What is interpolate and pre-averaging
Dear Forum,
So I have a noisy data set (wave1) and want to find it's first derivative, because according to this data, there is some slope change. I decided to use interpolate to average and smooth the data, but it gives me different options. So when I plot them on top of my original data, I am getting different results. It looks like the pre-averaged curve is very smooth and gives me a good 1st derivative plot. All the rest, are still noisy. At this point, I don't exactly understand the interpolate function do.
I checked the manual all it says, "The main use for linear interpolation is to convert an XY pair of waves into a single wave containing Y values at evenly spaced X values so that you can use Igor operations, like FFT, which require evenly spaced data."
and pre-averaging is another function, good for noisy data that was added to interpolate later.
What does exactly interpolate and pre-averaging do?
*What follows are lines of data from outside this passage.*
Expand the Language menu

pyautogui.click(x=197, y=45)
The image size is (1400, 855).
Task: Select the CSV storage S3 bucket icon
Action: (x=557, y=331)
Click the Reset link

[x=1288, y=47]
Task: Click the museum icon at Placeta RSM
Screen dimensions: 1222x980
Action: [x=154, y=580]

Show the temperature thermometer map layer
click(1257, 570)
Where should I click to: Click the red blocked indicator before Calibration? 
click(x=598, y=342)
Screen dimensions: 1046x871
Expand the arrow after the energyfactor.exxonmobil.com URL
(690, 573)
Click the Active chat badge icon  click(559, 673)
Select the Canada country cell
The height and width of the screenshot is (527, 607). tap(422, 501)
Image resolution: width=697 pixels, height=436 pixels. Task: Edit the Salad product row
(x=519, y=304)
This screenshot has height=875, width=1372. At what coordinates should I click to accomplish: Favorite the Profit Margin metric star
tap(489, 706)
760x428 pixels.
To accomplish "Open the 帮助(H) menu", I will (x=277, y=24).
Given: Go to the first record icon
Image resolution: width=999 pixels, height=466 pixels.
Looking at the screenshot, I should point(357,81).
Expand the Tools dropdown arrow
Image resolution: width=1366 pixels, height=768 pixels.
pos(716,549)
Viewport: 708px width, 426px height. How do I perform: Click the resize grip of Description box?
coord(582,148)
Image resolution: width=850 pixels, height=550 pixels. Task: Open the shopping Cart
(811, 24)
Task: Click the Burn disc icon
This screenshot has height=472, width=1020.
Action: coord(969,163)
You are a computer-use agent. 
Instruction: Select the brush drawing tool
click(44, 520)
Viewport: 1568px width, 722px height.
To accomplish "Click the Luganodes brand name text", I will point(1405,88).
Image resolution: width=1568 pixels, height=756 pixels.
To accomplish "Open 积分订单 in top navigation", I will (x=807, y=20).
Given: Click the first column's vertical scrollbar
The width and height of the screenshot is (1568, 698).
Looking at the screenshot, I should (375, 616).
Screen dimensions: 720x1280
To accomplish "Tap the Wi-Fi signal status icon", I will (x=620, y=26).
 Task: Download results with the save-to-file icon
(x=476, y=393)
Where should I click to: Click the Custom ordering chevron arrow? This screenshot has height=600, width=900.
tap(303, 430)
If possible explain with example and provide the mathematical formulation
thank you
Suppose that you have an unevenly spaced data set as below
x 0, 1, 3, 4, 5, 7, 8, 10
y 0, 1.1, 2.9, 4.1, 4.9, 6.8, 7.9, 10.1
The interpolate operation will convert the data into the set below.
xi 0, 1, 2, 3, 4, 5, 6, 7, 8, 9, 10
yi 0, 1.1, .., 2.9, .., 4.1, .., 4.9, .. 6.8, 7.9, .., 10.1
The values .. will be INTERPOLATED (linearly) between the two opposing values.
When you have this evenly spaced data set, you can continue with only the yi wave and set its scaling to start at 0 with a step of 1. A scaled wave removes the need to have the x or xi waves.
May 22, 2022 at 06:27 pm - Permalink
It sounds like you want the Smooth command instead of Interpolate.
From the help file: "The Smooth operation smooths the named waves using binomial (Gaussian) smoothing, boxcar (sliding average) smoothing, Savitzky-Golay (polynomial) smoothing, or running-median filtering."
An extreme version would be to fit your data and differentiate the fit instead of the raw data.